16.11.2008

Lidl vergiftete abgelaufene Ware
Obdachlose in Schweden sollten nicht nach Essen suchen

Von André Anwar
 

STOCKHOLM. Der Ruf von Lidl in Schweden wird immer schlechter. Nach zahlreichen Ekelmeldungen à la "tote Maus im Lidl-Orangensaft", ermittelt die Polizei nun gegen den deutschen Lebensmitteldiscounter wegen eines sehr ernsten Vergehens: Um Obdachlose daran zu hindern, weggeworfene Lebensmittel in Müllcontainern einer Stockholmer Lidl-Filiale zu suchen, hatte der Supermarkt die Waren bewusst mit Reinigungsmittel vergiftet.

Dazu öffneten Angestellte systematisch Vakuumverpackungen und abgepacktes Fleisch, um den Inhalt in einem Bottich mit ätzendem Reinigungsmittel zu verunreinigen. Bei dem Mittel soll es sich um Chlorit gehandelt haben, dass bereits bei geringer Einnahme starkes Brennen im Hals und Durchfall verursacht.

Gerade bei Obdachlosen käme hinzu, dass sie oft unter einem schlechten Immunsystem leiden, was bei Einnahme zu noch größeren Konsequenzen führen kann, betont Jan Halldin von Convictus, einer religiösen Wohltätigkeitsorganisation für Obdachlose.

Trotz eines von Lidl angebrachten Warnschildes an den Containern sollen Obdachlose laut Medienberichten die vergifteten Lebensmittel weiterhin aus den Tonnen genommen haben. Ob sie diese auch gegessen haben, ist bislang nicht geklärt. Die schwedische Polizei ermittelt nun gegen Lidl wegen bewusster "Gefahrenverursachung für Dritte".

Polizeistationschef Gert Fredlin kündigte mehrere Verhöre an. "Wir wollen wissen, was das genau für ein Stoff war, der den Lebensmitteln zugefügt wurde. Und wir wollen wissen was für eine Absicht Lidl mit dem Gift verfolgt hatte", so Fredlin. Im sozial orientierten Schweden erregte der Fall große Aufmerksamkeit. Im populären Radiodiskussionsprogramm "Ring P1", brachten Hörer aus dem ganzen Land ihre Wut auf Lidl zum Ausdruck: "Die armen Obdachlosen. Eigentlich müsste so ein großer Konzern seine übrig gebliebenen Waren an die Obdachlosen ausliefern, anstatt sie zu vergiften", so eine empörte Hörerin.

"Wenn ich nicht will, dass jemand meine Sachen anrührt, habe ich dann auch das Recht, Leute zu vergiften?", fragt sich der ehemalige Obdachlose Rolf Nilsson. Auch Kirchliche Organisationen, die sich um obdachlose Schweden kümmern, kritisieren Lidl auf das Schärfste.

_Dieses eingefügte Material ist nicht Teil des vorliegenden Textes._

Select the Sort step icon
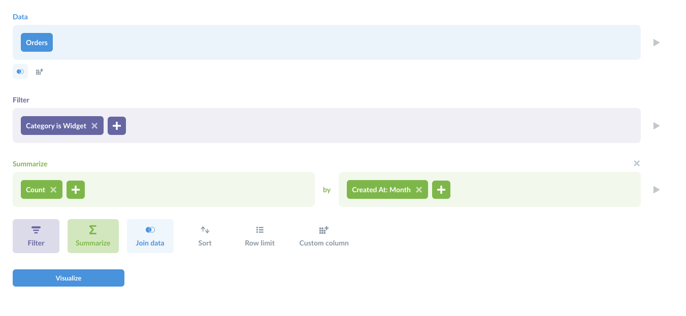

Lidls Führung in Schweden bestätigte das Motiv für die Vergiftung der Abfälle. Der Discounter wolle tatsächlich Obdachlose davon abhalten, in den Containern hinter der Filiale nach Essen zu stöbern, weil sie dadurch das Gelände verschmutzten. Lidl hat sich inzwischen entschuldigt.

Die Mitarbeiter hätten über einen kurzen Zeitraum Lebensmittel vergiftet, teilte Mathias Kivikoski, Chef des Unternehmens in Schweden mit. Weder die Stockholm-Führung noch der Filialleiter sollen über die Vergiftung informiert gewesen sein.

Stockholmchef Daniel Benett rechtfertigte sich damit, dass es sich lediglich um eine unerlaubte Initiative des Personals gehandelt haben soll. Dieses sei frustriert gewesen, den Arbeitstag damit beginnen zu müssen, an den Mülltonnen sauber zu machen. Statt Gift anzuwenden, wolle man in Zukunft weggeschmissene Lebensmittel einschließen. Die Möglichkeit, Essen an Obdachlose zu verschenken, soll zumindest geprüft werden.